All dies lässt uns zu geringeren Kosten besser leben, ohne dass dies in der Messgröße des BIP aufscheint. Auch genießen wir Vorteile durch Vielfalt: bei der Kleidung, bei den Angeboten der Unterhaltungsindustrie (bis in die 1980er-Jahre gab es nur zwei Fernsehprogramme), in der Gastronomie (mit einem ständigen Zuwachs an Haubenlokalen und veganer Kost) und im Tourismus (Wellness, Seychellen, All-inclusive-Pakete). Auch wenn das Medianeinkommen der Bevölkerung stagniert, hat sich das, was man dafür bekommt, substanziell geändert, meist auch verbessert.

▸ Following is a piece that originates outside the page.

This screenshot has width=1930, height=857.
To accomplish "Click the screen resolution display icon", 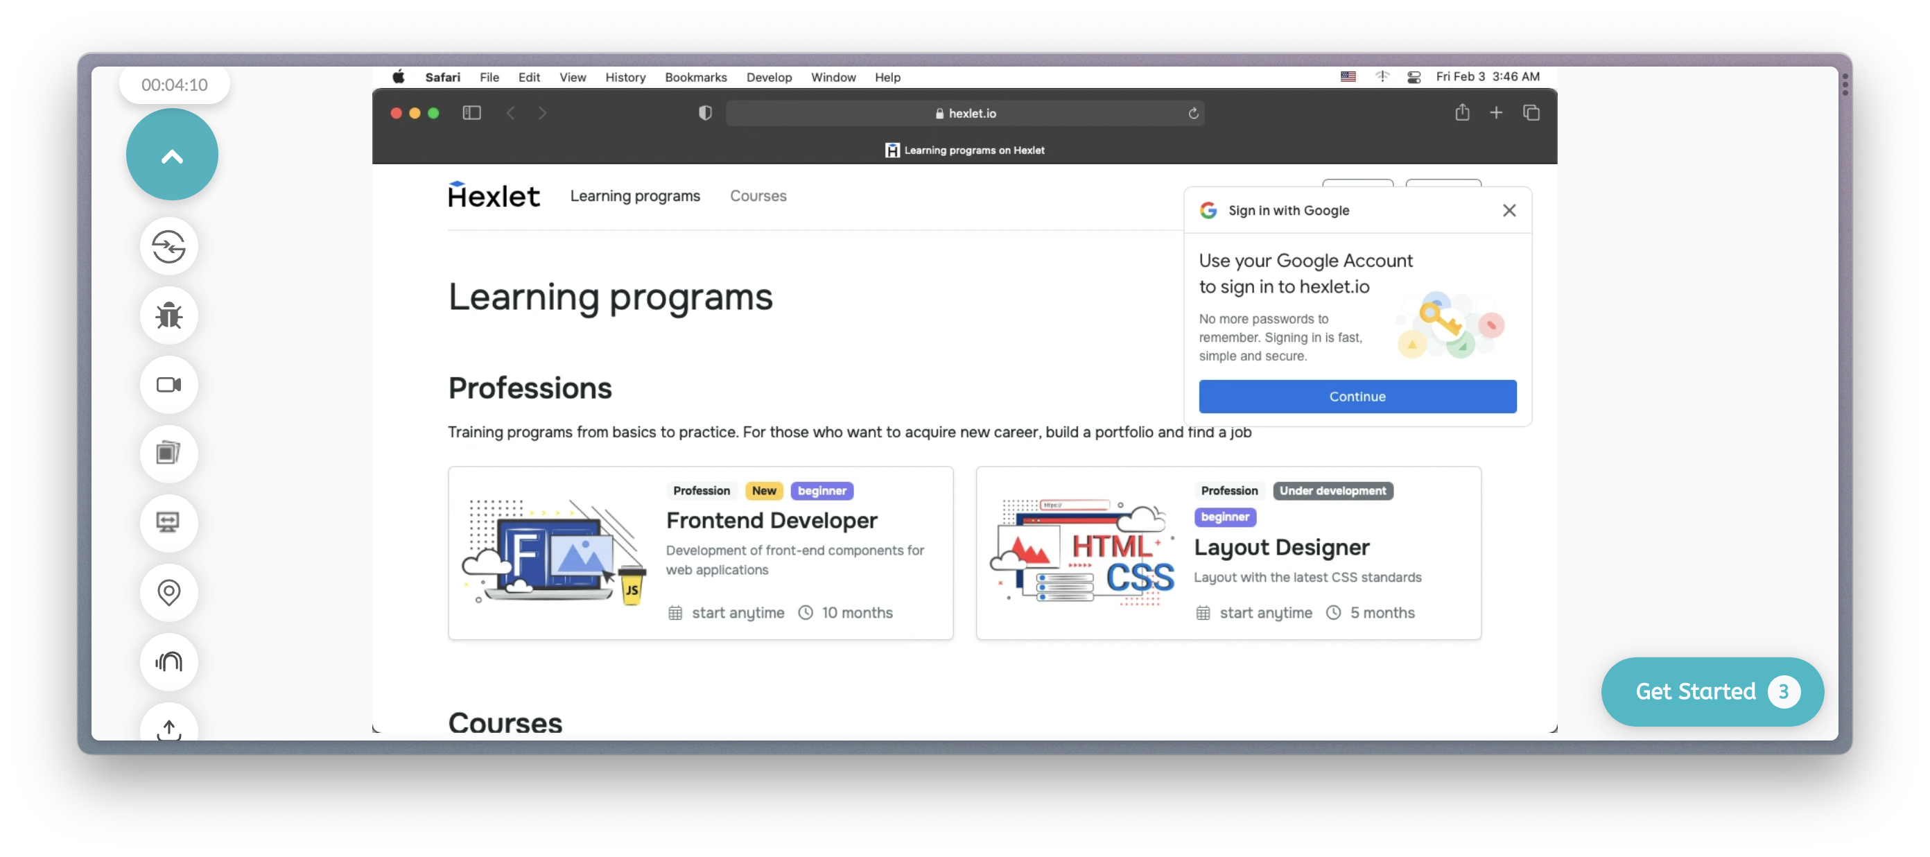I will [169, 523].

Das heißt nicht, dass unser eindimensionaler Wachstumsindikator überflüssig wird. Kurzfristig zeigt er an, was sich an Potenzialen für Verbesserungen – weil wir sowohl über ein quantitatives als auch qualitatives Mehr verfügen – ergibt: an Arbeitsplätzen, Einkommen, aber auch Qualitätsverbesserungen. An der adäquaten Erfassung „qualitativen“ Wachstums arbeitet die Ökonomenbranche mit Hochdruck.
Und auch daran, aufzuzeigen, was sich in den letzten zweihundert Jahren – seit Beginn der industriellen Revolution und damit seit Beginn einer effizienzorientierten Wirtschaftsgestaltung – positiv verändert hat anhand mehrfacher Qualitätskriterien.

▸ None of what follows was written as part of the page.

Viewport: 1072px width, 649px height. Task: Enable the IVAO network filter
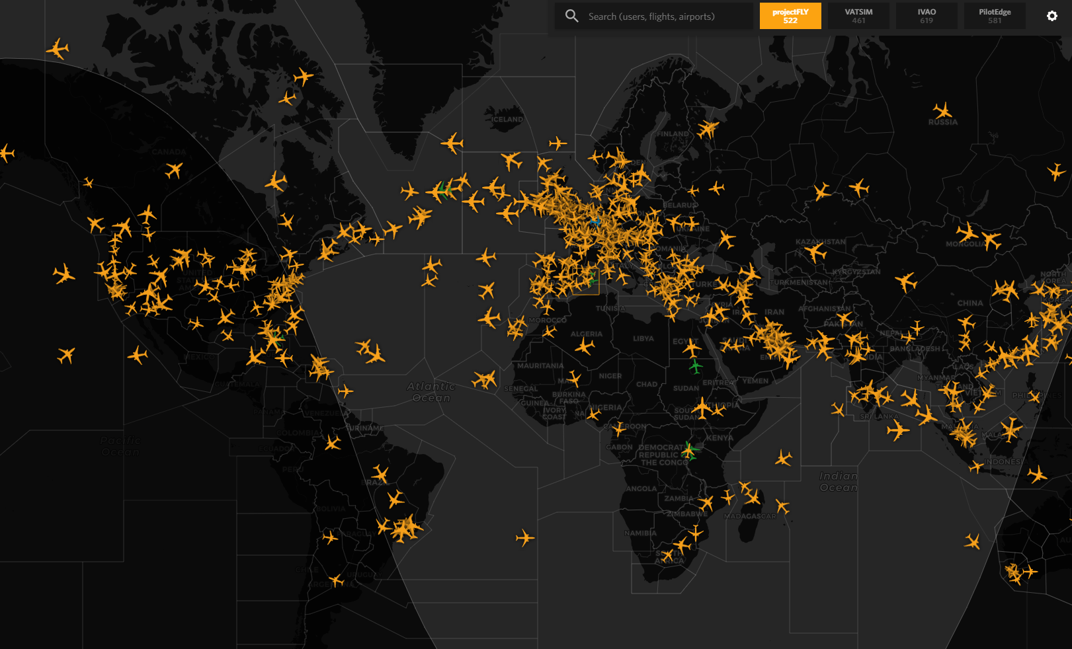927,16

Wir leben länger – und gesünder. In Europa ist über diese Zeit die Lebenserwartung von 33 auf 80 Jahre gestiegen. Die Körpergröße – ein nicht unwesentlicher Indikator für Gesundheit – hat um 7 bis 12 Zentimeter zugenommen (allerdings auch das Gewicht).
Die Menschheit hat sich vervielfacht – von ein auf sieben Milliarden Menschen; kein geringes Zeichen von Lebensfreude und Lebenskraft.
Weltweit haben die Einkommen pro Kopf auf das zehn- bis 15-Fache, in Europa auf das 20-Fache zugenommen. Mit diesem Einkommen kann man sich nicht nur mehr, sondern Besseres leisten: Vom Warenangebot zu Beginn des 19. Jahrhunderts wären wir heutzutage sicher schwer enttäuscht.

"Wirtschaft ist nicht alles"

Dazu kommen vielfache immaterielle Verbesserungen: Die Welt ist insgesamt – mit bekannten Rückschlägen des 20. Jahrhunderts – demokratischer geworden. Die Bildung hat zugenommen – seit 1870 weltweit von einem auf acht Jahre, in Europa von vier auf zwölf. Und: Trotz aller – berechtigter – Hinweise auf auch wirtschaftliche Benachteiligungen von Frauen – ihre Diskriminierung ist im Vergleich zu 200 Jahren vorher eindeutig zurückgegangen. Auch die absolute Armut ist weltweit zurückgegangen – das Millenniumsziel der UNO, die Zahl der in extremer Armut lebenden Menschen unter eine Milliarde zu drücken, ist vorzeitig erreicht worden.

In diesem Sinn gibt es einen eindeutigen Gleichlauf von wirtschaftlicher Entwicklung und vielfachen Indikatoren individuellen und gesellschaftlichen Wohlstands. Das heißt nicht, dass die wirtschaftliche Dynamik alleinige Ursache wäre. Oftmals laufen Wirkungszusammenhänge auch in umgekehrter Richtung: ohne Bildung, ohne gestiegene Gesundheit keine wirtschaftliche Leistungsfähigkeit.

Wirtschaft ist nicht alles. Ohne die Leistungsorientierung, die die industrielle Revolution vor mehr als 200 Jahren eingeleitet hat, ginge es uns aber sicherlich um vieles schlechter – allen, sowohl Reichen als auch Armen, auch dem viel zitierten Mittelstand. Insgesamt ging es uns noch nie so gut wie jetzt. Der Wunsch der Sternsinger wird sich aber ohne weitere Anstrengungen nicht erfüllen.